== What is required ==
Copy the lines below, starting with the first line and ending with the line that contains "[x=6, y=93]", both included. Omit the pictures.
···
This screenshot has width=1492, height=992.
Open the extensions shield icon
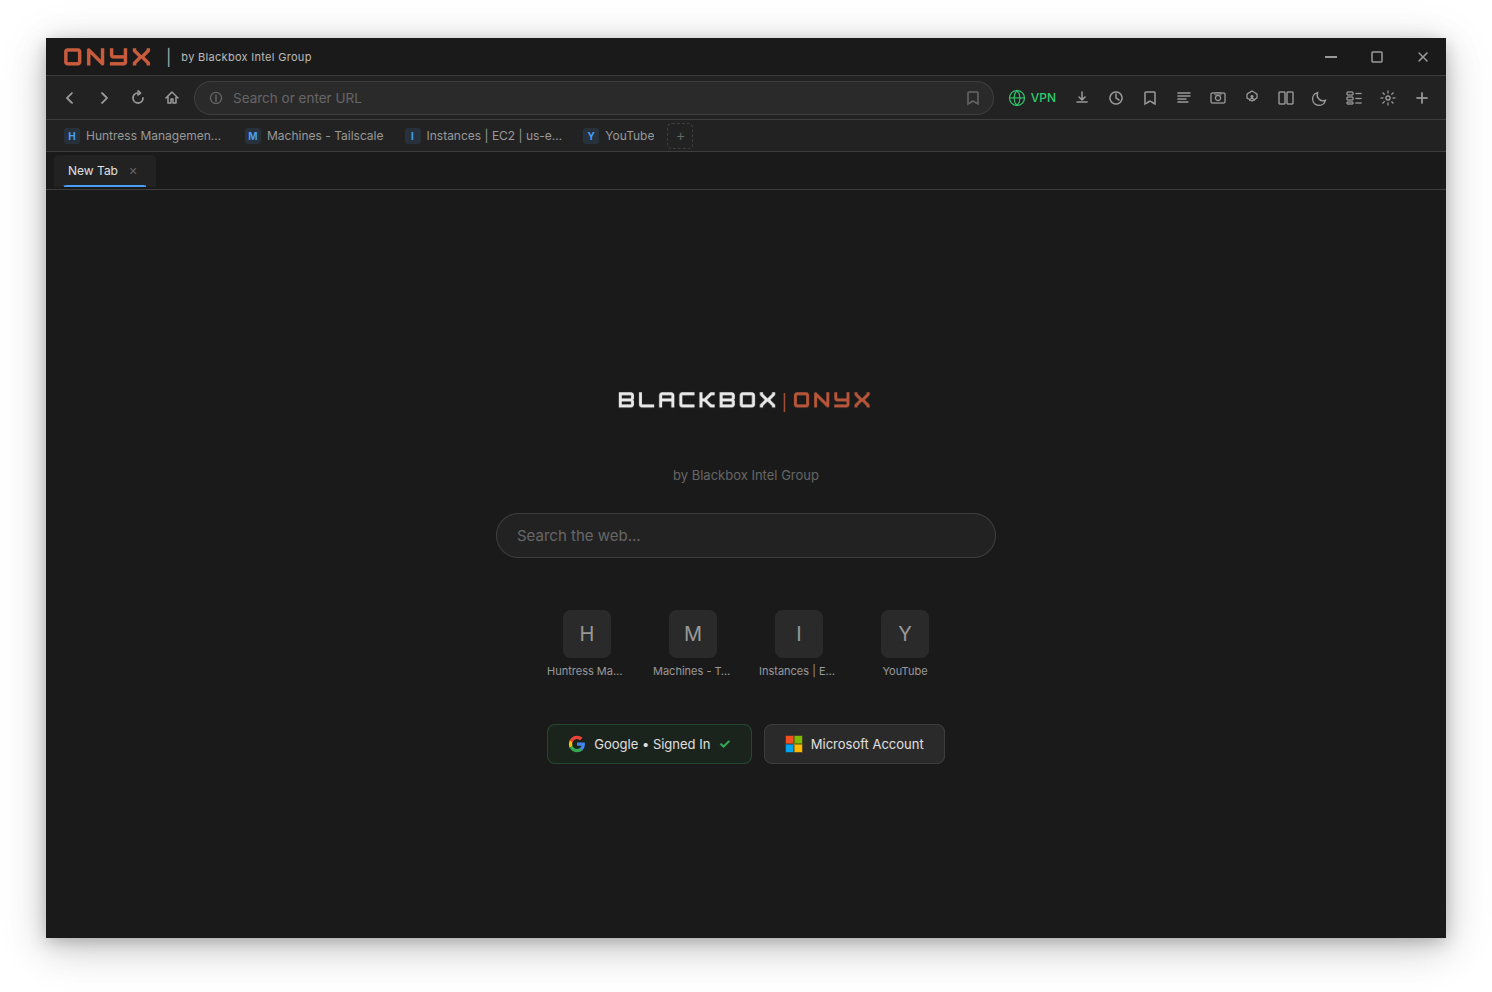click(x=1252, y=97)
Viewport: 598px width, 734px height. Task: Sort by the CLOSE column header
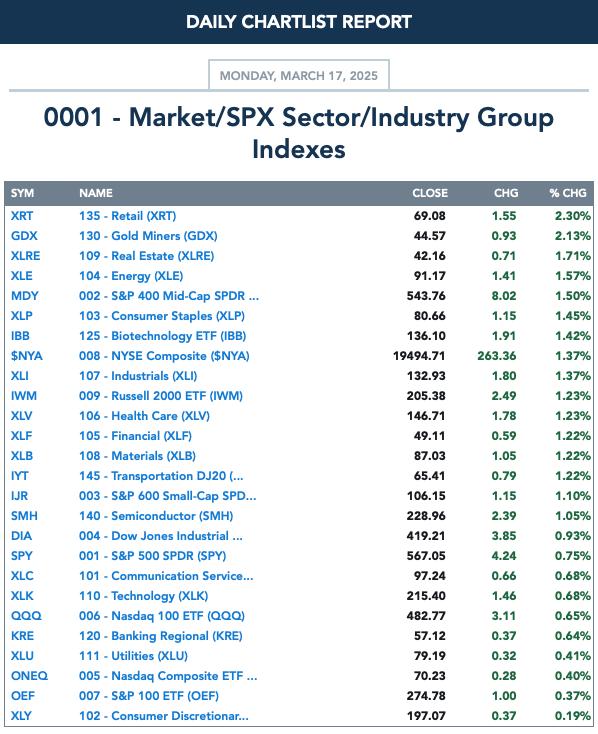[430, 193]
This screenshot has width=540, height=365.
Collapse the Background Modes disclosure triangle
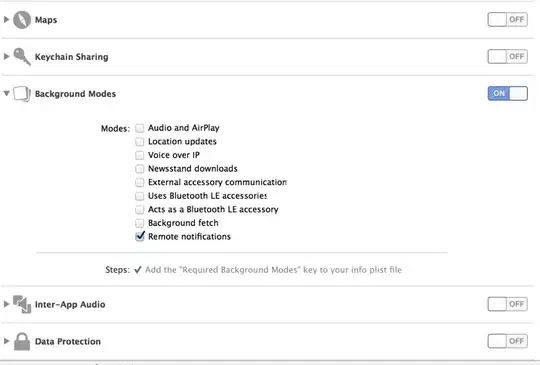[x=6, y=93]
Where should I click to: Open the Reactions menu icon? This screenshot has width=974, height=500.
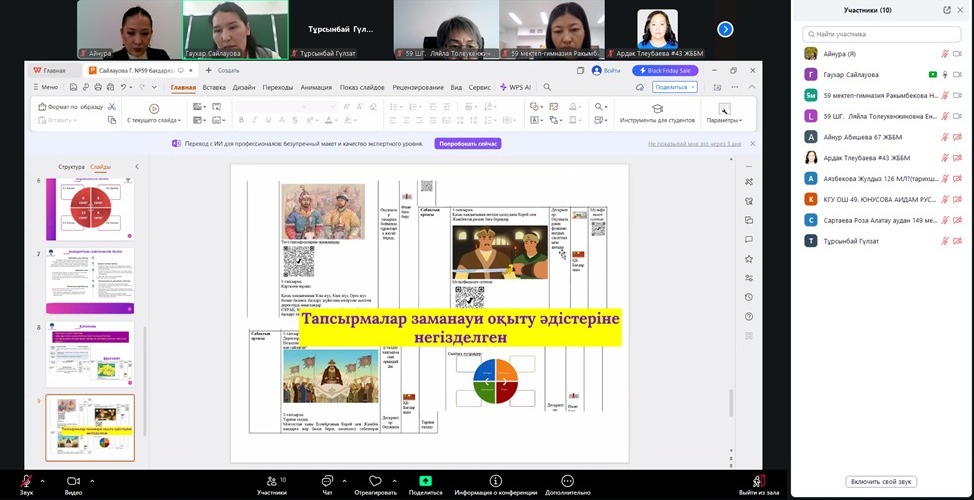[x=375, y=481]
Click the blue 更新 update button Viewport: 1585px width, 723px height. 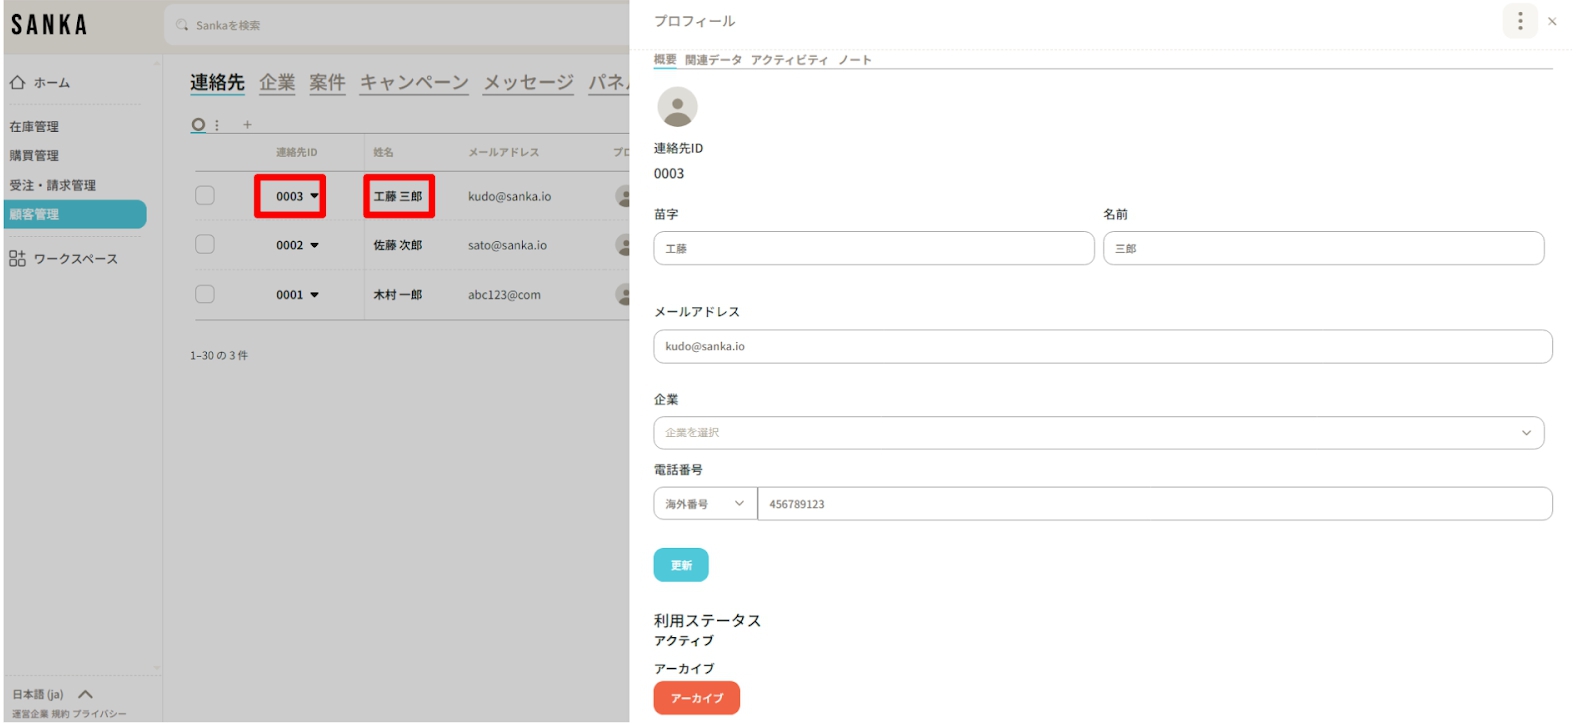680,565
···
== Solved exercise ==
This screenshot has width=1492, height=992.
Open the extensions shield icon
click(x=1252, y=97)
Viewport: 598px width, 734px height. Task: Sort by the CLOSE column header
[430, 193]
This screenshot has width=540, height=365.
Collapse the Background Modes disclosure triangle
[x=6, y=93]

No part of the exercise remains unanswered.